To no avail was he at his best during this game, but this was another perfect example of how great he is. Great pitcher’s will turn mistakes into outs. Although he walked in a run with the bases juiced, he buckled down and made sure that was it.

Then he came out and pitched two great innings after that. What more can you ask for? If he’s not at his best, this team puts in that little extra effort to give him a good win. Makes up for all the fantastic wins of his the bullpen spoiled last season.

Daniel Murphy had a great game, but I wouldn’t call it his coming out game. A five RBI night with a big call go your way is fantastic, but he also made two errors at first base. Daniel isn’t quite at top of what his game could be.

It does take a while for a young man of his age to get comfortable with being on a major league  ball club and I think that’s all it is with him. He still looks kind of nervous at the plate because he knows every at-bat counts towards his playing time at the moment.

Soon we are going to see him breakout, it’s a matter of time before it happens. He just needs to find himself, then he’ll do just fine.

Speaking of youth and nervousness, it doesn’t seem like Fernando Martinez is ready to be a big leaguer quite yet. There are certain things in the minors that are supposed to get drilled into your brain.

Three of them are: Run out every ball put in play, don’t be afraid to dive to make a catch, and just be patient at the plate. It just doesn’t feel like F-Mart has the fundamentals of baseball down just yet and you can tell that from his body language.

Every single year he has been in the minors he’s endured an injury where he barely played 90 games of the full season. It takes a full years work at least to get the fundamentals drilled into your head.

When that happens, you no longer have to think before making a play. That folks is when you can finally have your Bar Mitzvah, become a man and play in the majors. He isn’t at that point quite yet and should be the first player sent back down.

One last thing about tonight’s game. During the later innings of the game, I witnessed a chant in the crowd during the Mets at-bat’s. I was unclear about what the first part was, but the second was a loud eruptive “you suck!”

Then I realized they were doing this when Ramon Martinez was at-bat and on base. Pro-Jose Reyes chants would then proceed the you sucks chants.

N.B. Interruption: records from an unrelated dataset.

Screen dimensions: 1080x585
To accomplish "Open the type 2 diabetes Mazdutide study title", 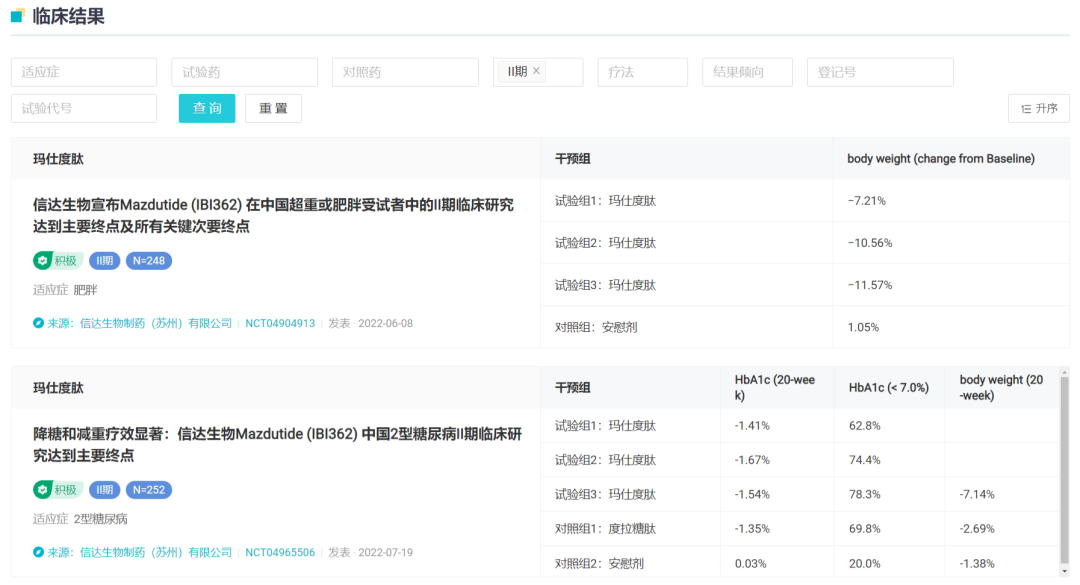I will (x=277, y=445).
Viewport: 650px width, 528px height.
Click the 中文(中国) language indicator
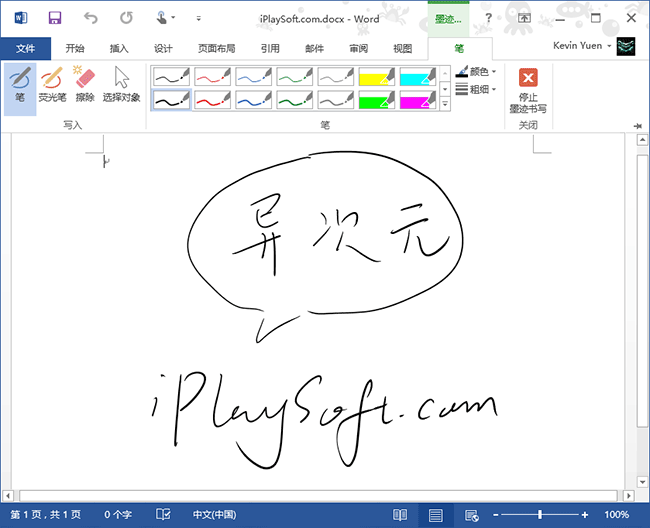point(214,514)
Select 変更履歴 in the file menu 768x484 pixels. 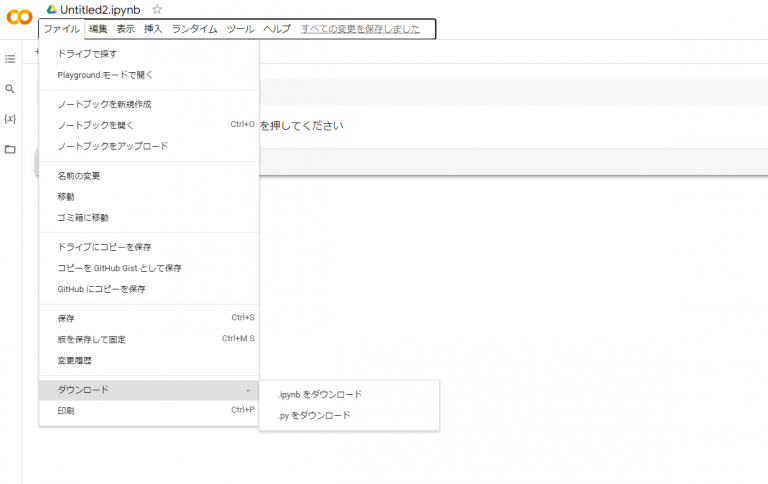(x=74, y=360)
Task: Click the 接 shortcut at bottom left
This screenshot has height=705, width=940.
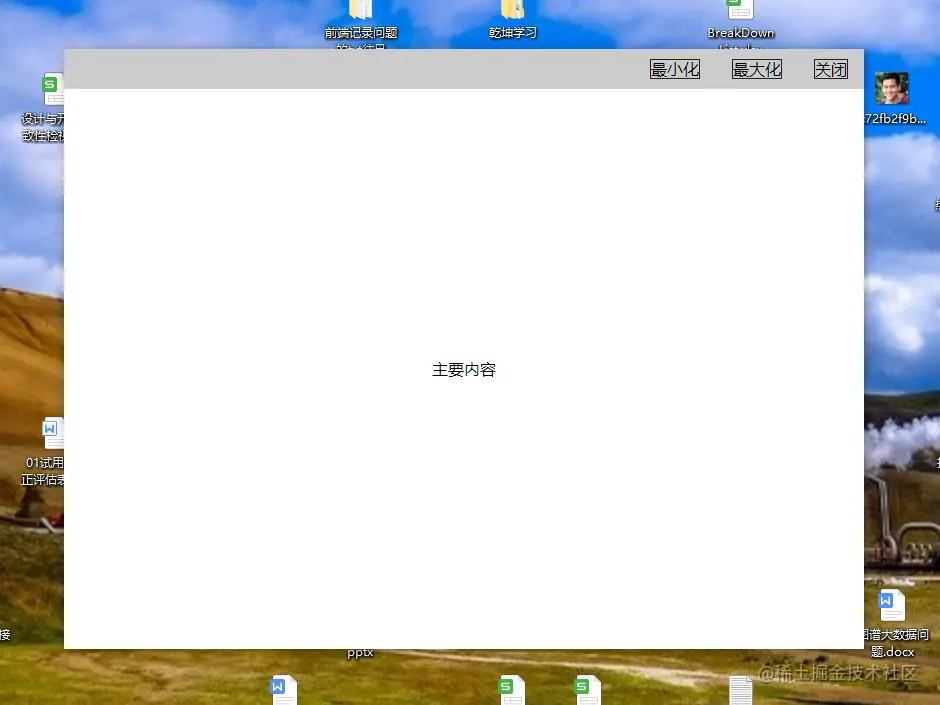Action: (x=5, y=633)
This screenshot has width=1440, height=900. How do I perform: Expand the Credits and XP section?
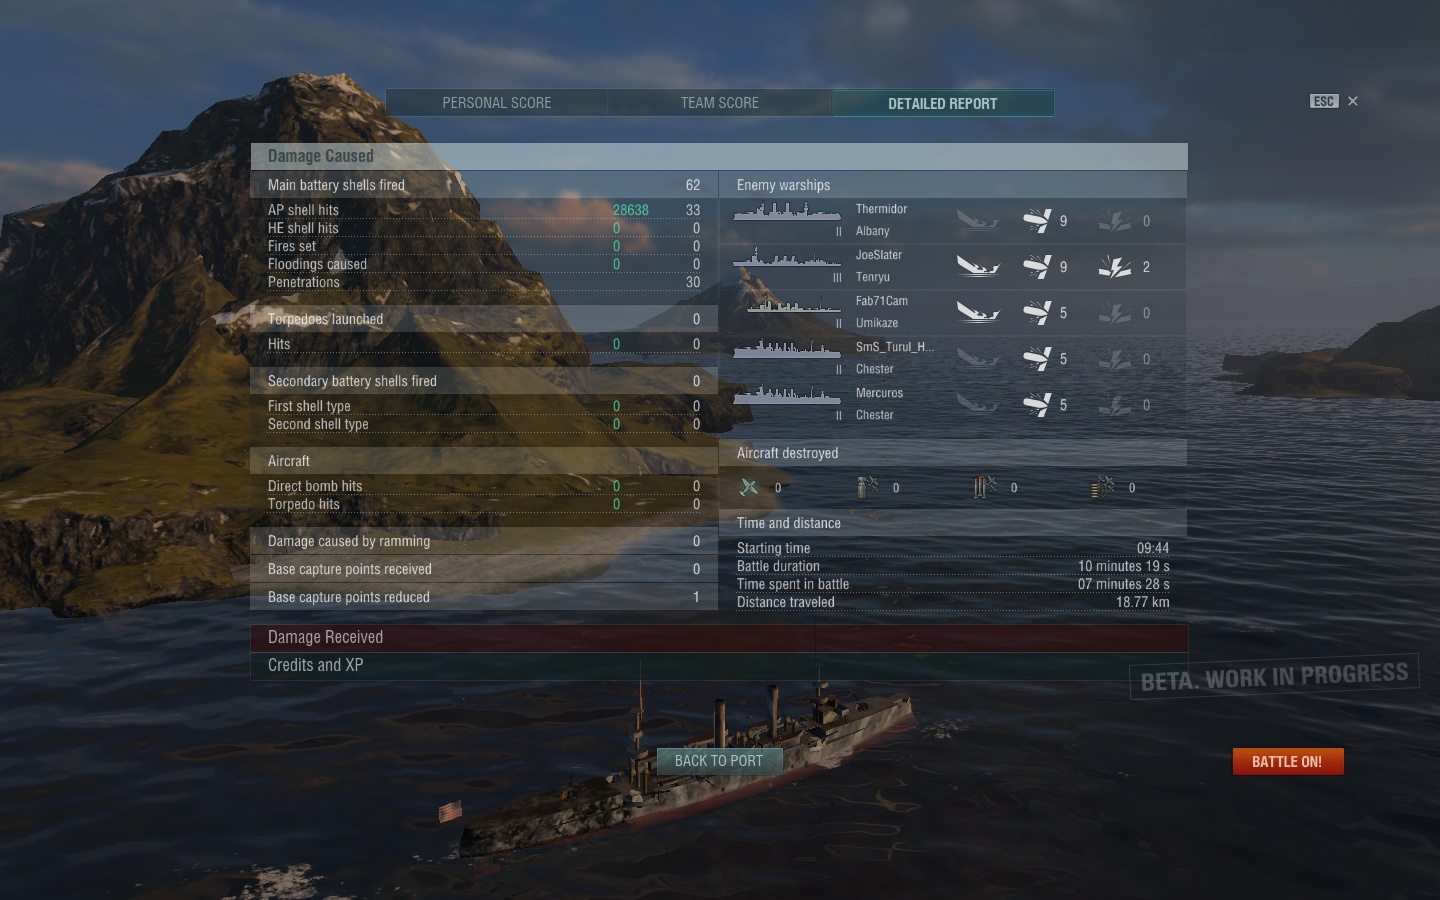tap(719, 666)
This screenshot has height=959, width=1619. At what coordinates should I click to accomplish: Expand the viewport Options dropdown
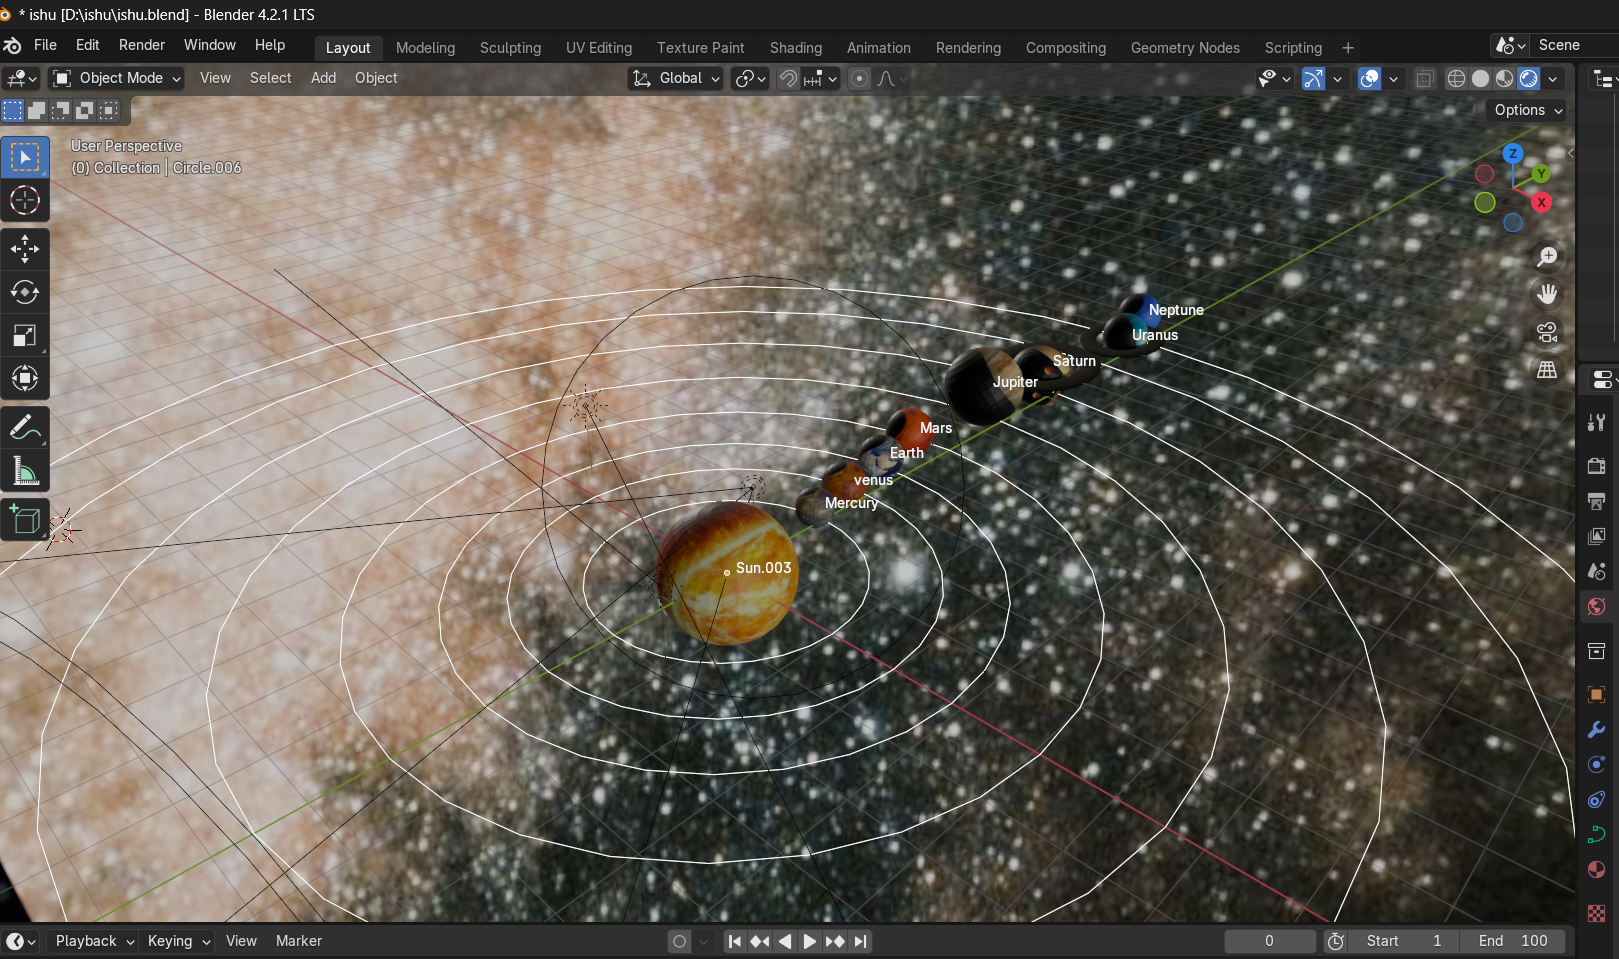coord(1528,110)
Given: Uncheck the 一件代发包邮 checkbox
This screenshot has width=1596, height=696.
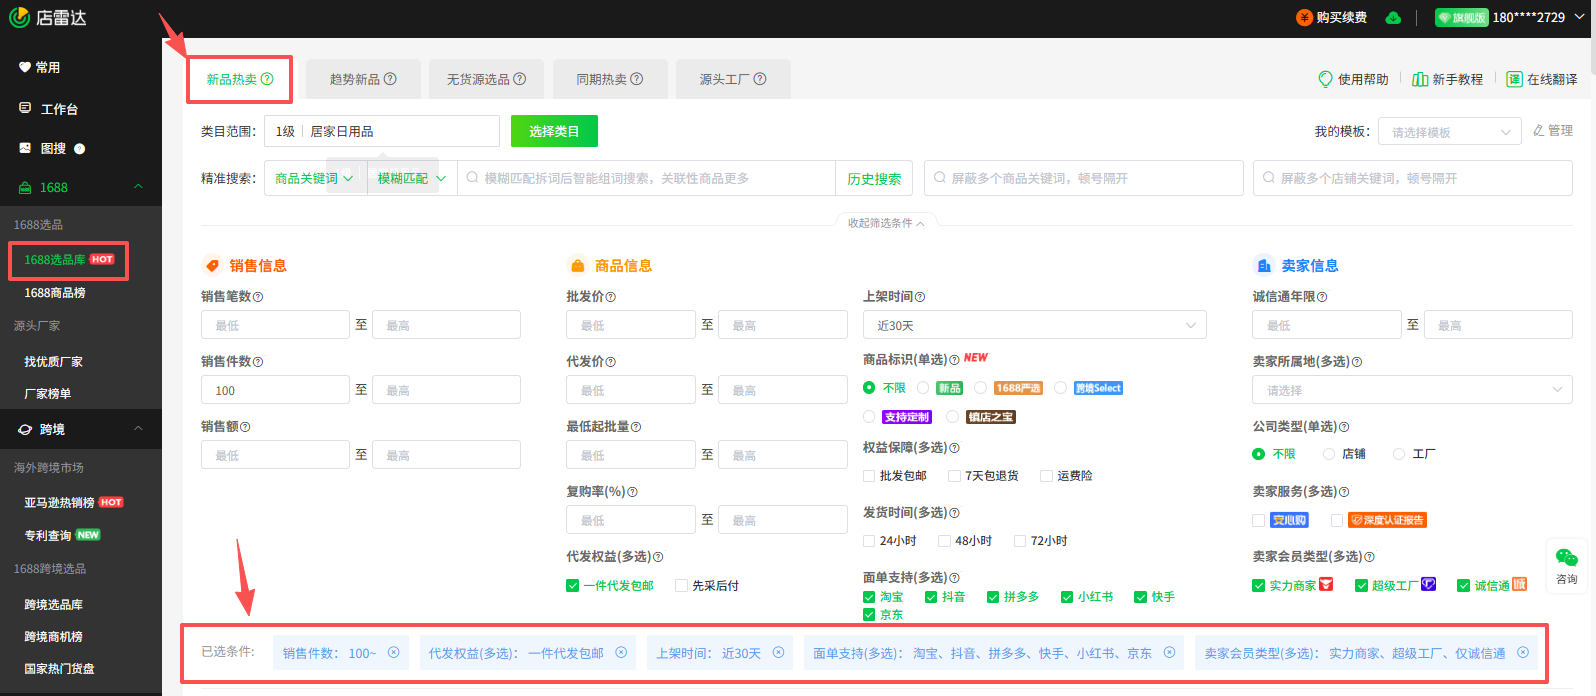Looking at the screenshot, I should click(x=573, y=586).
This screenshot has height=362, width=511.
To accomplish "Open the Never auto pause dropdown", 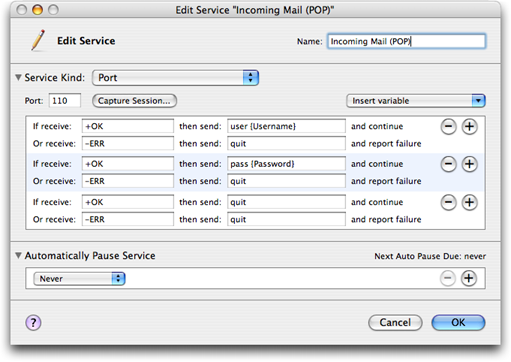I will pyautogui.click(x=79, y=279).
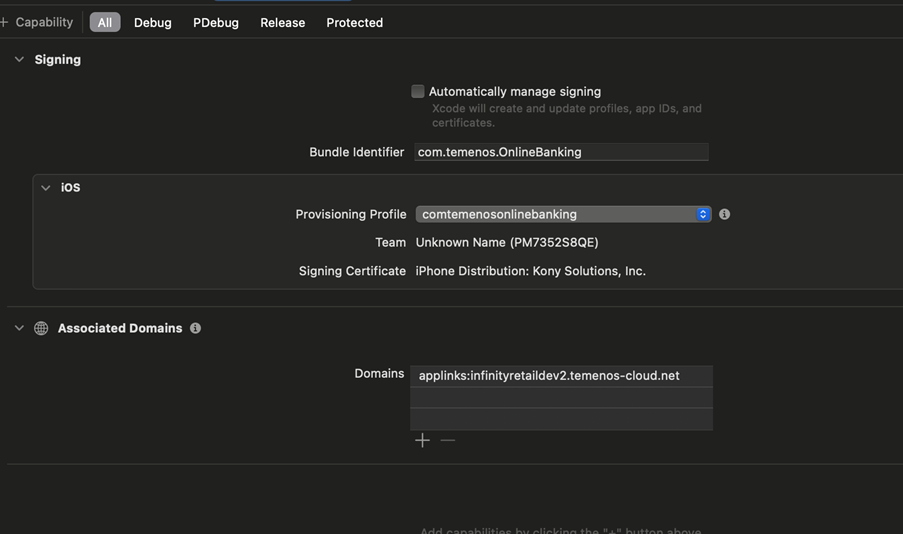Click the minus icon to remove a domain

(x=447, y=441)
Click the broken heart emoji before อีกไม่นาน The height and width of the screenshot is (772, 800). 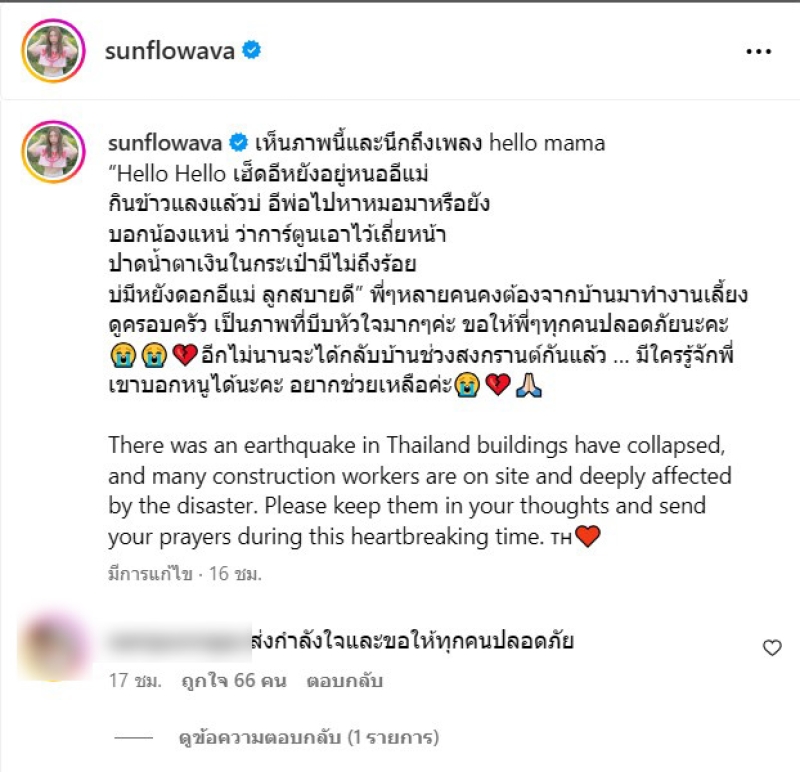point(185,355)
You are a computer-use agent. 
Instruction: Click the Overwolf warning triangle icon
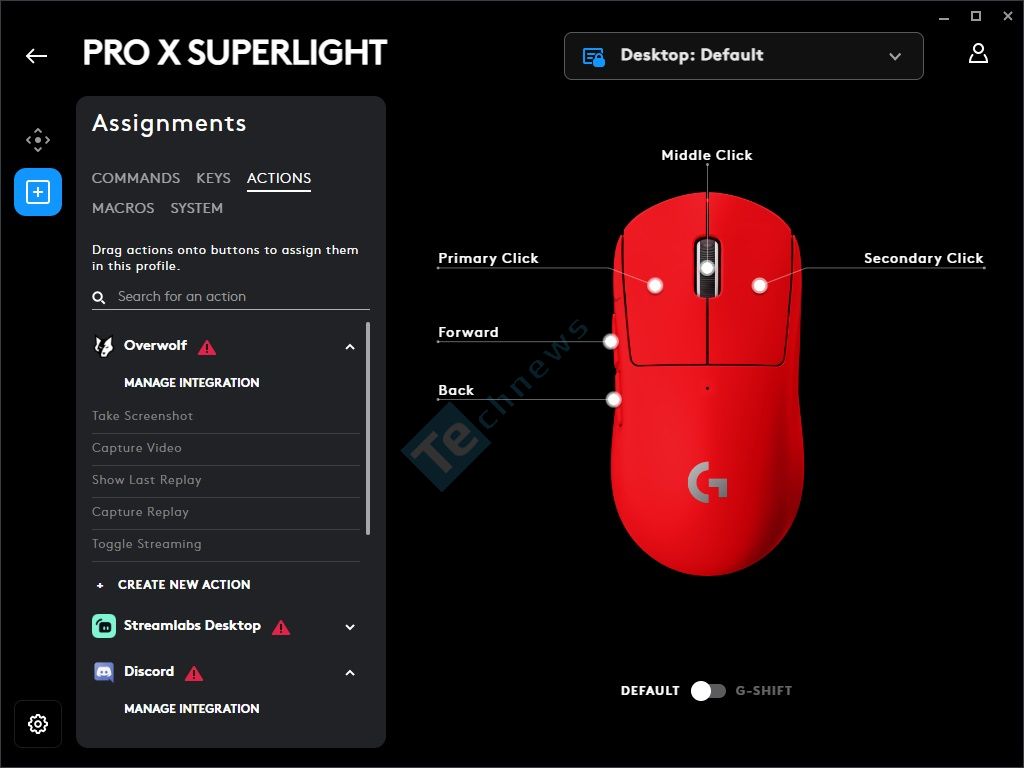pyautogui.click(x=207, y=347)
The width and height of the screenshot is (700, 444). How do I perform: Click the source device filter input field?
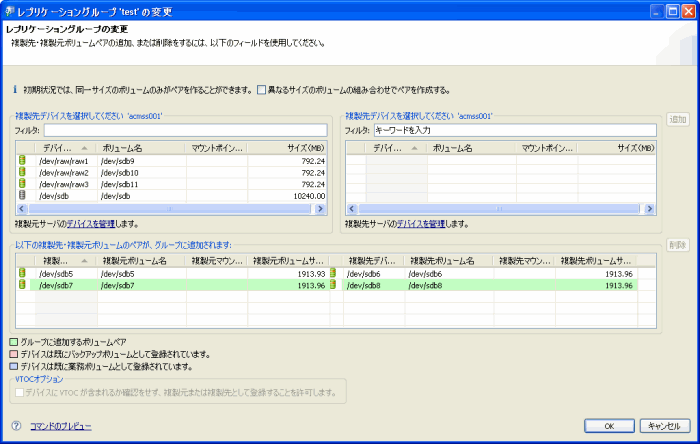coord(185,130)
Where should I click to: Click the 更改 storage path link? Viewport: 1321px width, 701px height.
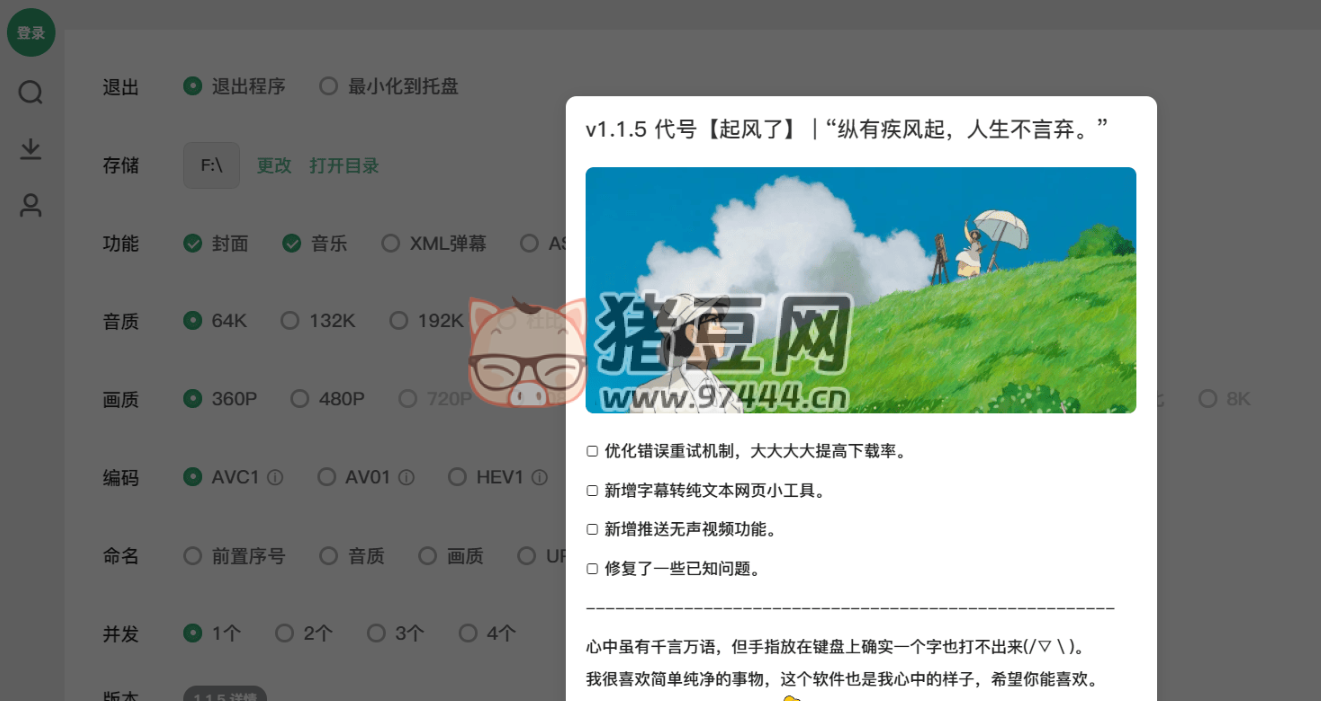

Listen, I know Ramon Martinez is certainly not a suitable replacement for Reyes, but he’s a part of this team no matter what. He doesn’t have the greatest bat in the world and his glove hasn’t been the best, but he’s really not all that awful.

He made a great diving stop at short today, had a nice double off the wall in left, the guy is really trying to play ball. Ramon Martinez at 36 years old is playing with all heart and is just enjoying the fact that he has this short opportunity to play in the majors.

No, he’s not the most talented player in the world, if he was he’d have a full time job. I just think the Met fans should really take time to respect a guy who no matter what he does, he just wants to play ball.

Isn’t that enough? No, he’ll never be Jose Reyes, but how many people in the league are? Ramon Martinez is a Met for the time being, and just like any other Met that goes out and gives 100 percent everyday, he should be given the same respect.

Both Mets and Phillies have the day off on Thursday. Take the entire day to brag around the office, to your friends at school, wherever it may be. Say to them, the Mets are in first place, How ‘Bout Them Mets!?!?